Department of Neurobiology and Anatomy, University of Texas Medical School at Houston, Houston, TX, USA.
Nat Commun. 2024 Jul 12;15(1):5856. doi: 10.1038/s41467-024-50205-3.
The dominant theoretical framework to account for reinforcement learning in the brain is temporal difference learning (TD) learning, whereby certain units signal reward prediction errors (RPE). The TD algorithm has been traditionally mapped onto the dopaminergic system, as firing properties of dopamine neurons can resemble RPEs. However, certain predictions of TD learning are inconsistent with experimental results, and previous implementations of the algorithm have made unscalable assumptions regarding stimulus-specific fixed temporal bases. We propose an alternate framework to describe dopamine signaling in the brain, FLEX (Flexibly Learned Errors in Expected Reward). In FLEX, dopamine release is similar, but not identical to RPE, leading to predictions that contrast to those of TD. While FLEX itself is a general theoretical framework, we describe a specific, biophysically plausible implementation, the results of which are consistent with a preponderance of both existing and reanalyzed experimental data.

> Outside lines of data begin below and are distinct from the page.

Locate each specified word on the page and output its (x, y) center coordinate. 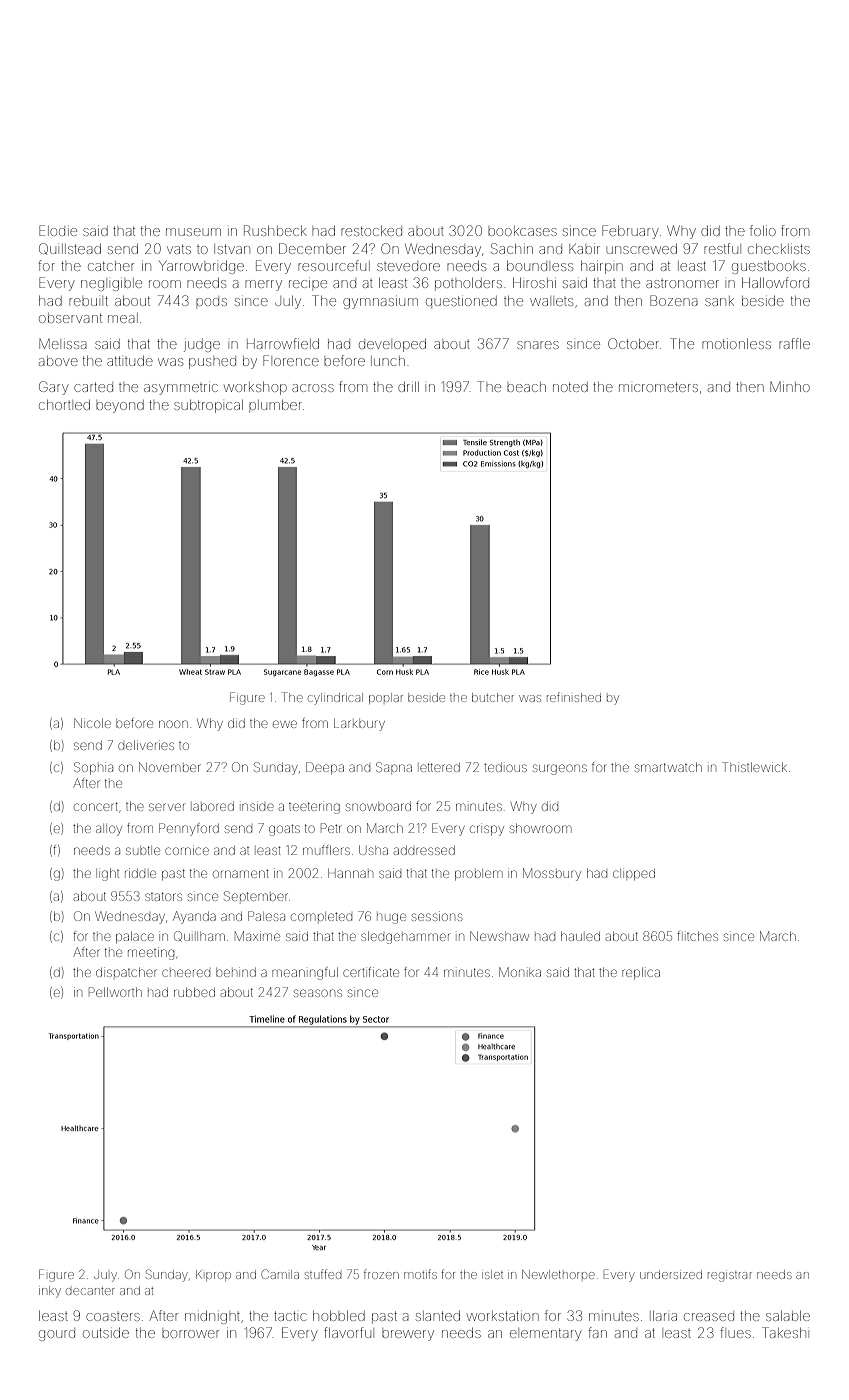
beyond (120, 406)
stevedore (408, 267)
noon (173, 724)
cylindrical (335, 699)
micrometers (658, 387)
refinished (574, 697)
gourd (57, 1335)
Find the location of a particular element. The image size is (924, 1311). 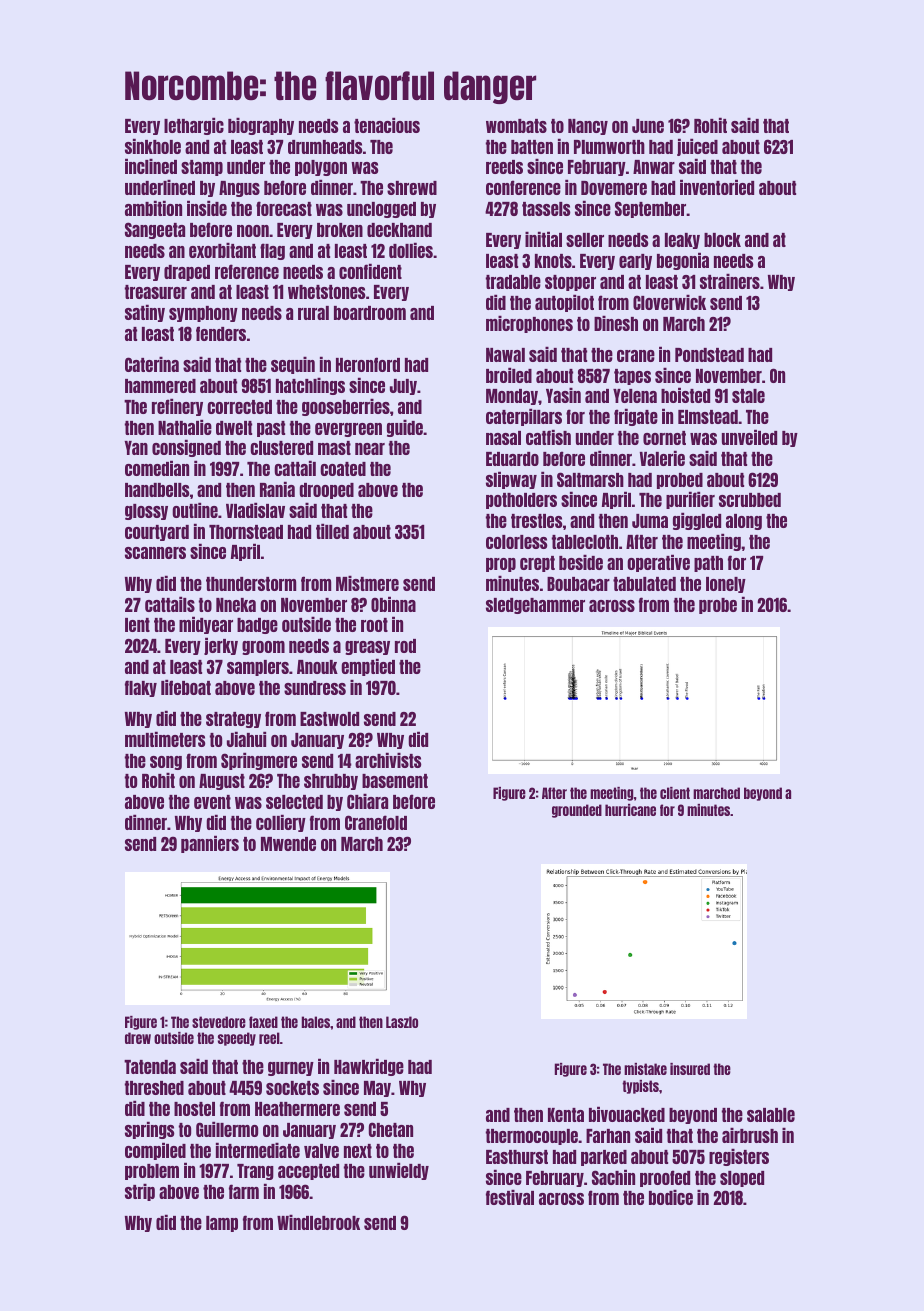

unwieldy is located at coordinates (399, 1171).
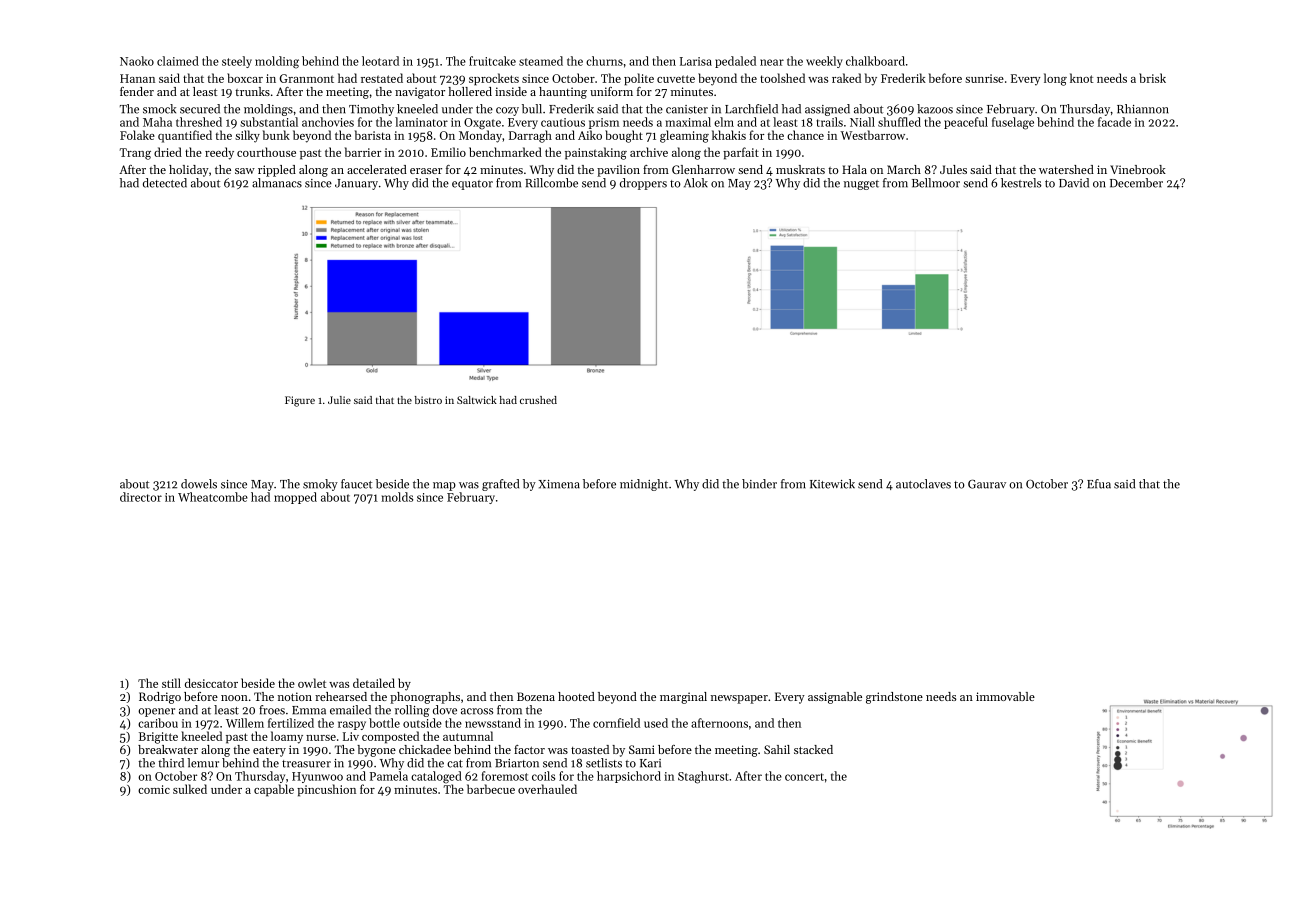  Describe the element at coordinates (759, 484) in the page. I see `binder` at that location.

解释学习在大脑中的主要理论框架是时间差分学习(TD)学习,通过这种学习,某些单元会发出奖励预测误差(RPE)信号。传统上,TD 算法被映射到多巴胺能系统,因为多巴胺神经元的发射特性可以类似于 RPE。然而,TD 学习的某些预测与实验结果不一致,并且该算法的先前实现对刺激特异性固定时间基础做出了不可扩展的假设。我们提出了一个替代框架来描述大脑中的多巴胺信号,即 FLEX(灵活学习的预期奖励中的误差)。在 FLEX 中,多巴胺释放类似于但不完全等同于 RPE,这导致了与 TD 预测相反的预测。虽然 FLEX 本身是一个通用的理论框架,但我们描述了一个具体的、生物物理上合理的实现,其结果与大量现有的和重新分析的实验数据一致。